■ DOCUMENT SOURCE ■

Le paquet Prévoyance 2020 a donc été renvoyé à l’expéditeur par une majorité du peuple suisse. Une nouvelle fois, une réforme – partielle ou complète – de notre système de prévoyance a échoué en votations fédérales. La fédération des oppositions l’a emporté sur la réalisation, alors que, tôt ou tard, il faudra procéder à des ajustements, et que personne ne pourra se soustraire à la pression démographique.

Remettre l’ouvrage sur le métier ne doit pas se limiter à reprendre les diverses composantes du paquet et à en renégocier les conditions. Il s’est écoulé huit ans entre les fondements de la réforme et son rejet le 24 septembre dernier. A l’échelle de l’évolution de notre société, c’est beaucoup. En 2009, pour rappel, ni Instagram, ni WhatsApp, ni Snapchat – les principaux canaux numériques d’échange d’information et de conversation des « millenials » – n’existaient encore, et Twitter était embryonnaire. On ne parlait pas beaucoup de crowdfunding ni de coworking, deux terminologies qui occupent de plus en plus l’espace économique.

L’impression de calme et de lenteur que peut dégager la société suisse ne doit tromper personne. Ici aussi, les grandes tendances qui s’observent dans les pays développés modifient le rapport au travail, les attentes des jeunes générations et les comportements, individuels et collectifs. Pour élaborer la réforme de notre système de prévoyance, il est impératif de tenir compte de ces nouvelles réalités. Trois éléments devraient ainsi être retenus.

Gotham – le plus grand espace de coworking de Suisse récemment inauguré à Lausanne – illustre l’une des tendances dont il faut tenir compte sur le marché du travail et, par ricochet, dans la future réforme de la prévoyance. (Photo: www.gothamco.com)

■ VOTRE TRAVAIL ■
[a] Dressez la liste des plateformes numériques citées dans le texte sur la réforme de la prévoyance.
[b] Rédigez la suite du texte sur la réforme de la prévoyance à partir de sa dernière phrase.

■ DONNÉES FOURNIES ■
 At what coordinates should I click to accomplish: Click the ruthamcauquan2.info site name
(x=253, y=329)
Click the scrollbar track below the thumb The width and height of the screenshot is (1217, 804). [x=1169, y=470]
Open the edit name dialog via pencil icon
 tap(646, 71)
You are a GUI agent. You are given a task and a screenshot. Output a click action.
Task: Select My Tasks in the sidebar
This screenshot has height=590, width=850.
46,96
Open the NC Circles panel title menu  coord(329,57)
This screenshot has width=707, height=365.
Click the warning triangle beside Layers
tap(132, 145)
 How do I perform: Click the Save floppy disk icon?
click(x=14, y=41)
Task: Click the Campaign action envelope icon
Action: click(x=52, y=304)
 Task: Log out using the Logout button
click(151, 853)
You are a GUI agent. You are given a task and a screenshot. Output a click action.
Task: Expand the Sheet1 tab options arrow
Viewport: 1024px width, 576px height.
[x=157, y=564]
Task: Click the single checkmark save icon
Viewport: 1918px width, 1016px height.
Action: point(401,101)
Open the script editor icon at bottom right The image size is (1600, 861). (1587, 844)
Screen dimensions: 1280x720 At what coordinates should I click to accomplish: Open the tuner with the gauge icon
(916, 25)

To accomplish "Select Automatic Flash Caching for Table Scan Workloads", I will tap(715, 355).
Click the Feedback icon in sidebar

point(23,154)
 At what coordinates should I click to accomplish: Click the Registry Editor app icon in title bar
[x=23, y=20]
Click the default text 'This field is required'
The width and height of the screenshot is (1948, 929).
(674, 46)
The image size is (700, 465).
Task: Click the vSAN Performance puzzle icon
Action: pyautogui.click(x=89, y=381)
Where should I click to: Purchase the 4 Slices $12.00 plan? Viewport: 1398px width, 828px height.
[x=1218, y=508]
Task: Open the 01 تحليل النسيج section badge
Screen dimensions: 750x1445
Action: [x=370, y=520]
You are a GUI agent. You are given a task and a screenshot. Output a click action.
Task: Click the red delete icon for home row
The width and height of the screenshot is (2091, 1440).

■ CORRIGÉ ■
[a] Instagram, WhatsApp, Snapchat, Twitter

[b]
De nouvelles réalités à considérer

Première évolution, la généralisation du travail à temps partiel – ou, plutôt, de la réduction partielle du taux d’activité. Celle-ci ne se limite plus aux femmes qui entrent dans le marché du travail, ou y reviennent après une interruption due à une grossesse, un schéma classique qui commence à être battu en brèche. Les hommes sont de plus en plus nombreux à choisir un travail à 80%, voire moins. Soit pour disposer de plus de temps « pour eux », mais souvent pour le consacrer à une autre activité qui donne du sens à leur vie, et qui n’est pas toujours rémunératrice ou rentable financièrement.

Cette multiplication des sources de revenus, très inégaux, constitue la deuxième tendance forte. Elle s’inscrit aussi dans une individualisation du travail, qui implique une hybridation des statuts, où une même personne peut cumuler un état d’employé d’une structure publique, de salarié d’une entreprise et d’indépendant.

Cette souplesse s’inscrit enfin dans le temps : les carrières bifurquent plus souvent qu’à leur tour, les reconversions sont fréquentes, soit par choix, soit par nécessité, dans un monde très compétitif où les situations acquises se raréfient.

Même si ces tendances restent émergentes, c’est aujourd’hui que les réponses se préparent, pour qu’au moment où ces actifs arriveront à l’âge de la retraite, le système puisse répondre à leurs besoins. Outre la flexibilisation de l’âge de la retraite, qui paraît une évidence, la création d’un taux de cotisation unifié dans le 2e pilier, quel que soit l’âge des cotisants, pourrait être un axe de réflexion intéressant pour faire avancer l’indispensable réforme de la prévoyance.